Sections
Introduction | Outcome Data | Indications and Contraindications | Summary | References
Excerpt
Psychodynamic psychotherapy is based on a set of time-honored principles (Gabbard 2005). These principles include the notion that unconscious meanings, conflicts, and desires create distress. Developmental emphasis is also characteristic of psychodynamic psychotherapy in that adult relationships are seen as growing out of ingrained and largely unconscious patterns from childhood. Indeed, these patterns emerge in the therapeutic relationship; they are referred to as transference, and the therapist pays close attention to the way the patient relates to the therapist and brings it to the patient's attention. Countertransference involves those issues from the therapist's past that may influence the therapeutic relationship as well as feelings directly induced in the therapist by the patient's behavior.
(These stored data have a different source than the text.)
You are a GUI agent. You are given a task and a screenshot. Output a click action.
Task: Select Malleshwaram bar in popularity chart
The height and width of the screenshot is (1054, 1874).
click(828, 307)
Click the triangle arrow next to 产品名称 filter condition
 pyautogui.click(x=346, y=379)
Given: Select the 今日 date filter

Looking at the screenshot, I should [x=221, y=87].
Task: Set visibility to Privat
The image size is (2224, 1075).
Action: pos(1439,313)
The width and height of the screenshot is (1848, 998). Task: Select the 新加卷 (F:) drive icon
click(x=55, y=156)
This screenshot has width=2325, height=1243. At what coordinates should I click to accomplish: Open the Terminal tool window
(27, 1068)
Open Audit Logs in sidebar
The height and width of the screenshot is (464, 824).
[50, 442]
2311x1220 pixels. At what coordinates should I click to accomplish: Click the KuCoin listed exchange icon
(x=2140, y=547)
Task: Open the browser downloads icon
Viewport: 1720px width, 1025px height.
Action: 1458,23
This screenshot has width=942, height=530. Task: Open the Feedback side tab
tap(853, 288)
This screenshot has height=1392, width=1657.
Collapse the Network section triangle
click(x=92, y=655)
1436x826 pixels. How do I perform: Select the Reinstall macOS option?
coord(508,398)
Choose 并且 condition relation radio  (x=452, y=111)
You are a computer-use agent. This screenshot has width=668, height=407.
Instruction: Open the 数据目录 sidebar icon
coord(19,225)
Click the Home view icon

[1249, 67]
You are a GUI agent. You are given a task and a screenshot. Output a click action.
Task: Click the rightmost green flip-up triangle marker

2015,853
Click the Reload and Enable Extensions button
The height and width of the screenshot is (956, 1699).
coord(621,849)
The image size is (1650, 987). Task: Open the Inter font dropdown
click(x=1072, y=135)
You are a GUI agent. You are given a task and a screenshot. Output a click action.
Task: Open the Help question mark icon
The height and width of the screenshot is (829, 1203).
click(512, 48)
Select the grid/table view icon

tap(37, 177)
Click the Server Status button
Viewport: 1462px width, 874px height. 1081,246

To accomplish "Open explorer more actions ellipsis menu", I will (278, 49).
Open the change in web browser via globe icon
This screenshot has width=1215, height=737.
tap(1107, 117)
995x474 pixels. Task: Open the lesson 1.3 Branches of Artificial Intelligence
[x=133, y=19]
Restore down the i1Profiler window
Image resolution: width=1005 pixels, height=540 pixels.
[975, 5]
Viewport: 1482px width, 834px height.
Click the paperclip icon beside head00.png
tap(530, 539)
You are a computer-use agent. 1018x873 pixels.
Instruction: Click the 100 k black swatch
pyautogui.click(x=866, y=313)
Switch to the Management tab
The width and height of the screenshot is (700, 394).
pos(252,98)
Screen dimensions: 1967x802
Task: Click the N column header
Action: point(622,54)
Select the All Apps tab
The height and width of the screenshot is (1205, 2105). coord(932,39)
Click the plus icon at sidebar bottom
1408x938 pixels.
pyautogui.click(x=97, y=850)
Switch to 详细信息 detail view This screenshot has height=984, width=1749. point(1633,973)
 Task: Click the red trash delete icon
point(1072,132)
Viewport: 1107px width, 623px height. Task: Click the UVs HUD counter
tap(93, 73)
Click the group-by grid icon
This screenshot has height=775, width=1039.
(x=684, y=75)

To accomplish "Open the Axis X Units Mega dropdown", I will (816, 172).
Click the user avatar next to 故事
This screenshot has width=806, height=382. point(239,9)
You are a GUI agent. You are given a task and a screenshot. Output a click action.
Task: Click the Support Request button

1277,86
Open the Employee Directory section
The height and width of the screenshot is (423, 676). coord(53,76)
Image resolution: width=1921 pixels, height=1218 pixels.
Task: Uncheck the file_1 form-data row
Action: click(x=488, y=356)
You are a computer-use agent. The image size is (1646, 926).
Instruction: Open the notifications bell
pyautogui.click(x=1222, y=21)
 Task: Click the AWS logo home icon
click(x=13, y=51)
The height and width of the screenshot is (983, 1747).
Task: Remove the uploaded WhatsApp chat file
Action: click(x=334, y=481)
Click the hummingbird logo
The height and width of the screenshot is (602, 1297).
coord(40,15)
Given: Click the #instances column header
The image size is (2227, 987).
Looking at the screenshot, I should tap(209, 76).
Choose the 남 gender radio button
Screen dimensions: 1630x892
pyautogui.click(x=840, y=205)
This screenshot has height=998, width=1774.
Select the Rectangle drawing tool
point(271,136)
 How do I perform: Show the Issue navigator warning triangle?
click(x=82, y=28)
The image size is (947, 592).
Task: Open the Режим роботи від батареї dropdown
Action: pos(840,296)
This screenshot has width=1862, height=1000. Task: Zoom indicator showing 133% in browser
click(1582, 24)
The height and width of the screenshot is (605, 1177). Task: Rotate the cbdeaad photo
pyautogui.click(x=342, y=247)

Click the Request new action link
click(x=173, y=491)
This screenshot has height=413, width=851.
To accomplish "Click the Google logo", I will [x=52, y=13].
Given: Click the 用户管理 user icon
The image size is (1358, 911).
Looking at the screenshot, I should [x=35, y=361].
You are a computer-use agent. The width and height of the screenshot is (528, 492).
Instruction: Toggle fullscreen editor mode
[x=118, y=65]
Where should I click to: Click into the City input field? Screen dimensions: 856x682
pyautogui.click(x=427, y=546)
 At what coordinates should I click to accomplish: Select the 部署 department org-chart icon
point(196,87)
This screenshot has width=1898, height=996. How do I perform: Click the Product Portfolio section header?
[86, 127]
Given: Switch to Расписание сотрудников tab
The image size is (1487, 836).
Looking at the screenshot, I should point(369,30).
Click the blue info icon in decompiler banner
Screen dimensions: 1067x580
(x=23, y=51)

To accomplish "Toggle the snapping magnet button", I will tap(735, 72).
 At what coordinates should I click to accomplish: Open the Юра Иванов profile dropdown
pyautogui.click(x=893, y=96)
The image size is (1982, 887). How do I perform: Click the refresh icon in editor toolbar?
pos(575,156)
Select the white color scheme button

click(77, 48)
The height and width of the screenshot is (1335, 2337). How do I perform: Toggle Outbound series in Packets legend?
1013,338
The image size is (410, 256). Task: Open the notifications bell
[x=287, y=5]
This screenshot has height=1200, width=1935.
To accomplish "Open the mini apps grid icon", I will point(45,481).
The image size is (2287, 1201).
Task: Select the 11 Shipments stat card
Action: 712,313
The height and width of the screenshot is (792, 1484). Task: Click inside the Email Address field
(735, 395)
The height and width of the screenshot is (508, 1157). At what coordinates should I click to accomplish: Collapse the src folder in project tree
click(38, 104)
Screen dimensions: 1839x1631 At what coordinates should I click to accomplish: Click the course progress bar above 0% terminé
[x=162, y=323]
A systematic understanding of the countertransference is regarded as useful information in discerning characteristic relationship problems the patient encounters in outside interactions. Finally, resistance is a reflection of the patient's ambivalence about getting better, and the therapist makes a concerted effort to understand the multiple meanings of the way the patient resists the therapist's efforts to help. A succinct definition of psychodynamic psychotherapy is "a therapy that involves careful attention to the therapist–patient interaction, with thoughtfully timed interpretation of transference and resistance embedded in a sophisticated appreciation of the therapist's contribution to the two-person field" (Gunderson and Gabbard 1999, p. 685).